Richman joined the firm 16 years ago, his first and only place of employment in the commercial real estate industry. In that time, Richman has negotiated more than 500 transactions. Rakow Group has grown from four brokers to nearly a dozen. Richman called Rakow a “phenomenal mentor,” guiding him through an industry that marked a shift in careers.

Before joining Rakow, Richman was working in sales of telephone security systems. But he took an interest in commercial real estate, and Rakow’s firm in particular, because he knew people who had worked with him and spoke positively.

“I was drawn to Rick really because of who I am, why we are here and what we’re all about: his reputation and his legacy of really affecting a positive change for people in their real estate decisions,” Richman said. “The way he was able to represent people that I knew, who spoke the world of him, and how incredible his service was in guiding them and protecting their interests.”

The business was built by Rakow around representing tenants, which appealed to Richman. Business owners may sign just one office lease in their life, or just once every decade, Richman said, and Rakow Group was founded on the principle that tenants should have someone on their side in that process.

Rakow Group does represent landlords and sellers as well, though Richman said never in the same transaction without full disclosure. Working with both sides provided insight that helps the firm give better representation, according to Richman.

“It’s great to play chess when you know both sides of the board and can anticipate the moves,” Richman said. “You get to see it from both people’s perspective and it’s very important when you negotiate to have that empathy.”

Richman said his focus for the company is maintaining its reputation as the “go-to” source for real estate expertise in Westchester while also gradually expanding its presence in Fairfield County.

The company competes in each market with national and international firms. But Richman said there are advantages to being small and locally focused. Most often, the firm’s greatest competition isn’t from other real estate groups, he said. It’s companies deciding to go it alone in their real estate choices.

“The average size firm for Westchester County is not Amazon or Pepsico,” Richman said. “It’s the smaller firm. There’s a value that we can have as someone here that is focused more on service and who covers all the aspects we do.”

As for the future of the Westchester commercial real estate market, Richman said he and the firm are very optimistic.
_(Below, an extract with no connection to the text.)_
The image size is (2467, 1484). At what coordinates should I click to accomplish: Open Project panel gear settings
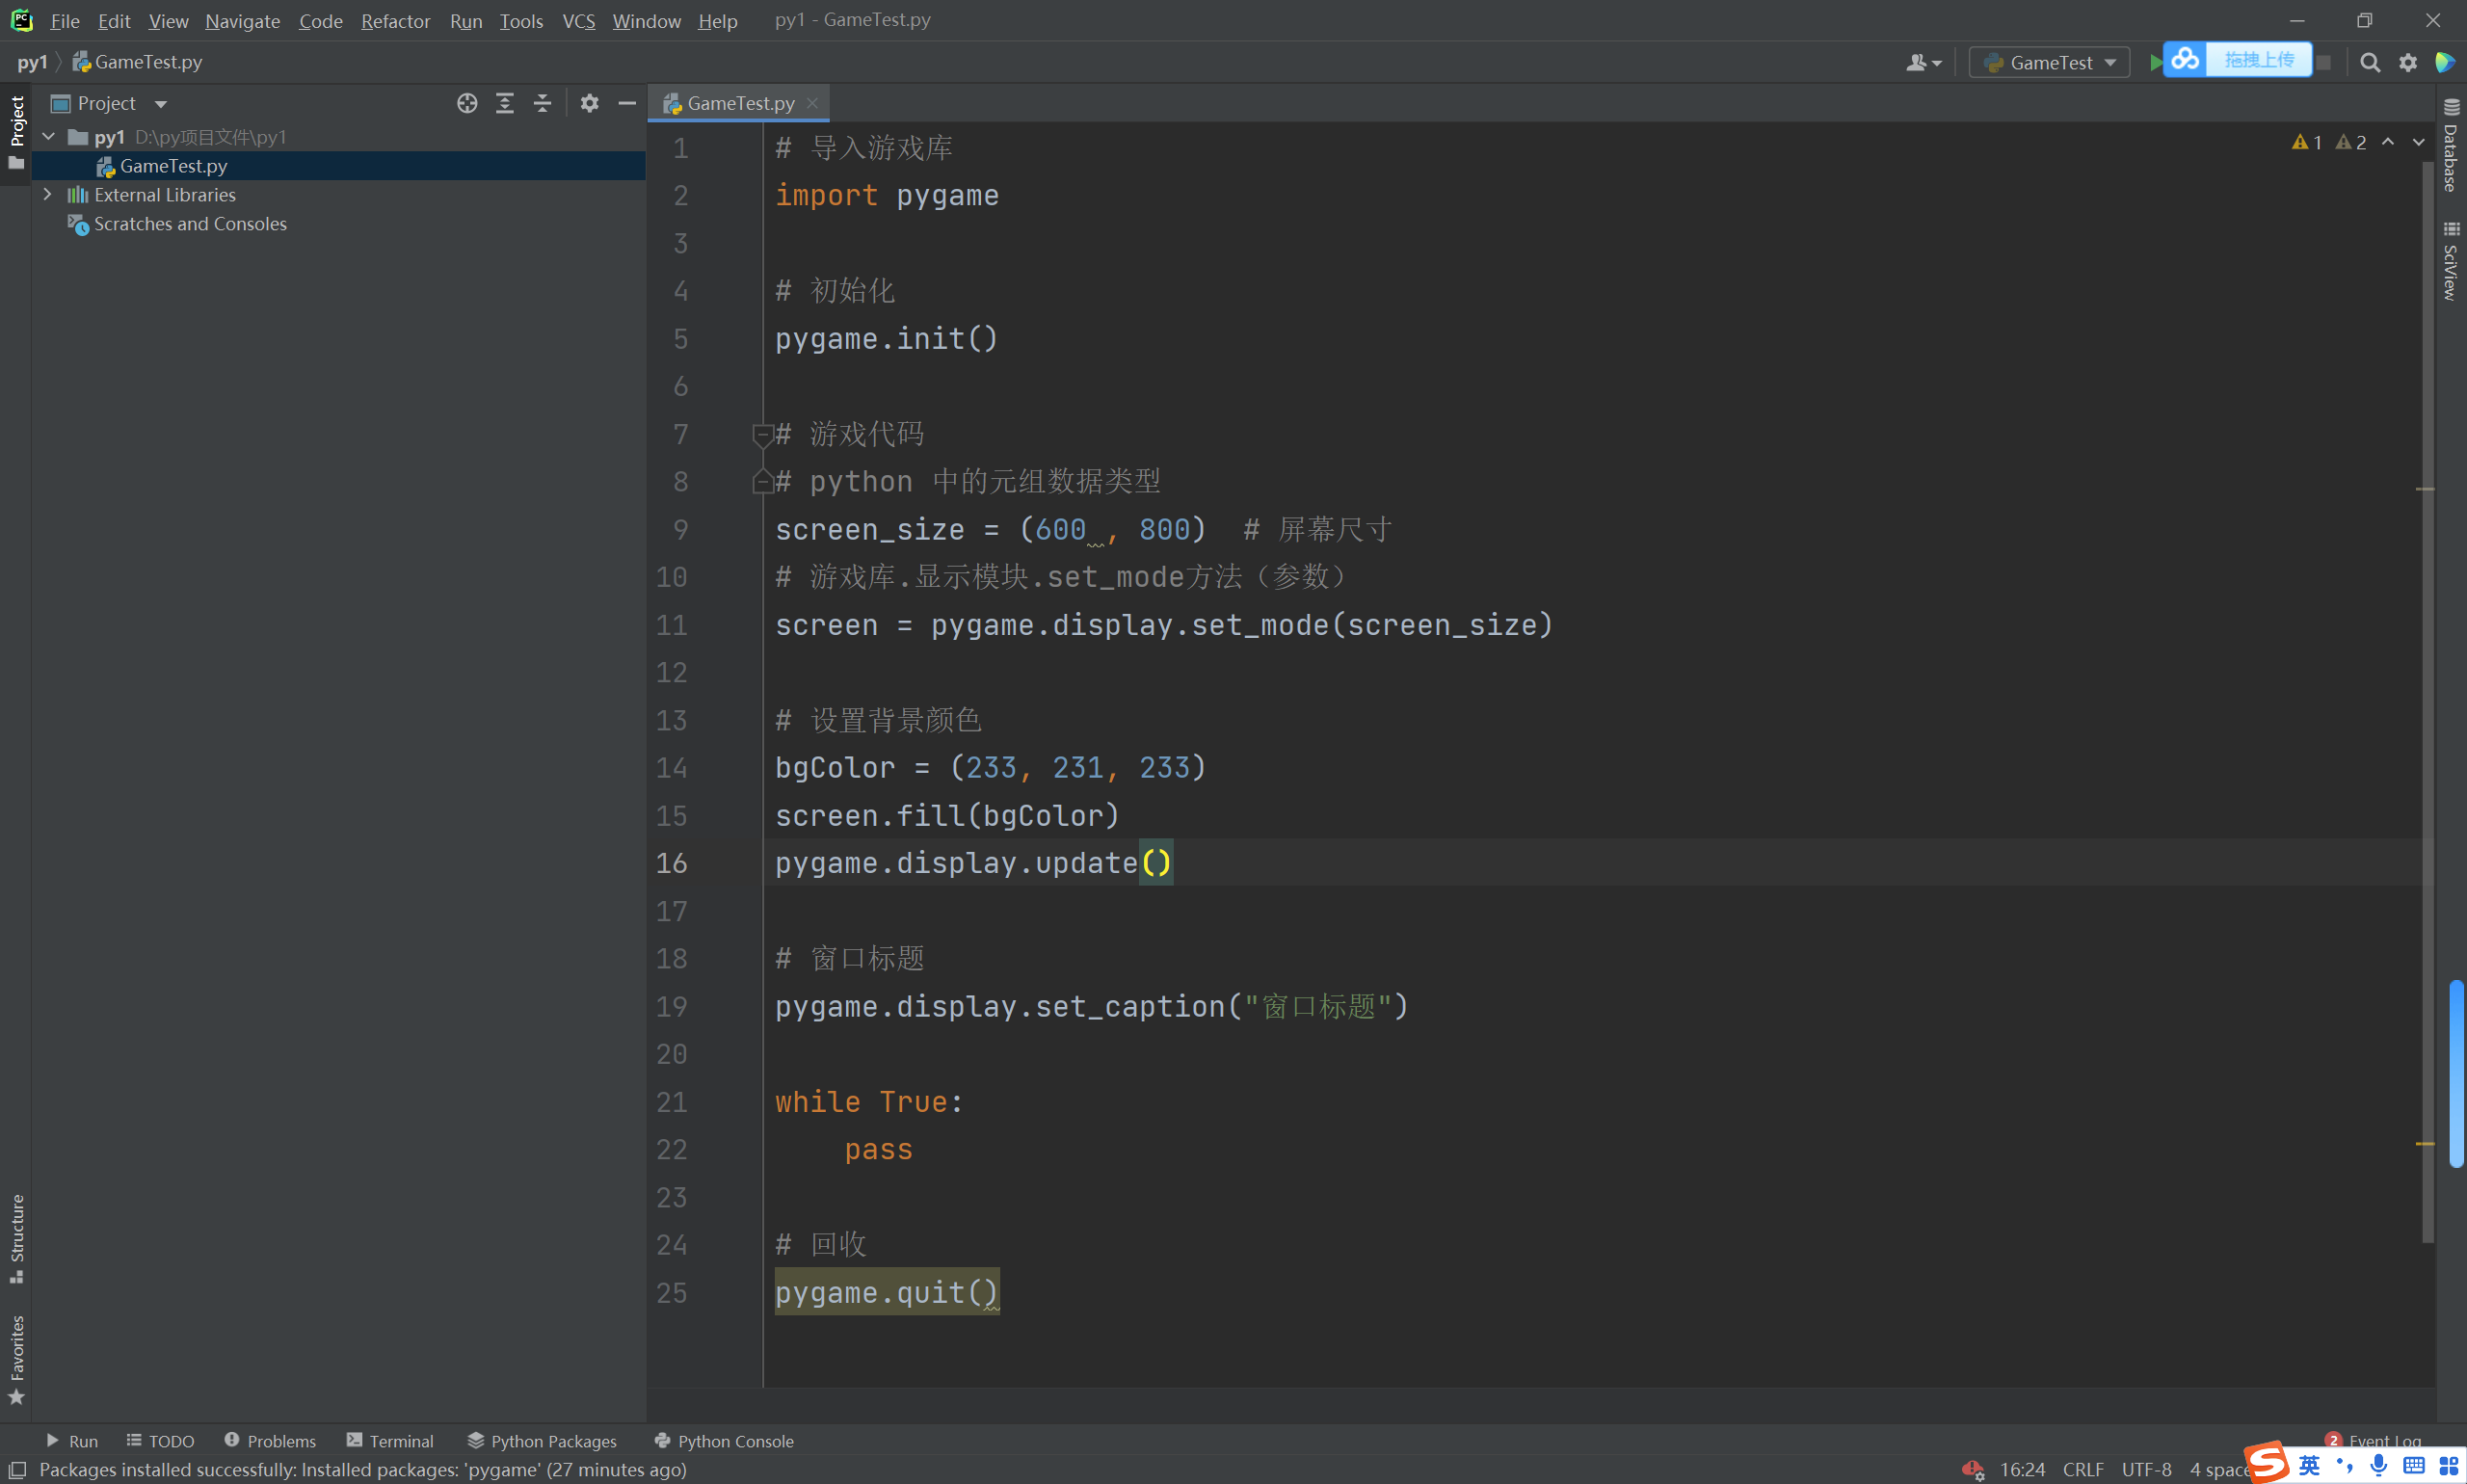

The repurposing trend shaking up Westchester’s office sector has shrunk inventory and created a healthier market, he said.

“Between the growing residential development, as well as biotech and health and medical, I only see that there will be more of a demand for office space,” Richman said. “As more people are coming into the area there will be demand for office space as well.”

Richman said his office clients are often looking for efficiency and the chance for creativity in their office space. They want to be near train stations and in spaces that are open and designed for collaboration.

“Instead of having a half dozen windowed offices and then the bullpen, they may bring the offices to the interior and have the bullpen along the window line,” Richman said, “because they want their salespeople to have a nice, open, airy, well-lit and productive environment.”

At the time he was speaking with the Business Journal, Richman was three weeks into his new leadership role with the company.

“My two biggest goals in this transition is to keep the level of service as exceptional as possible, which is a no-brainer but still always on my mind,” Richman said. “And the second is to make sure that our people here internally are supported as much as possible.”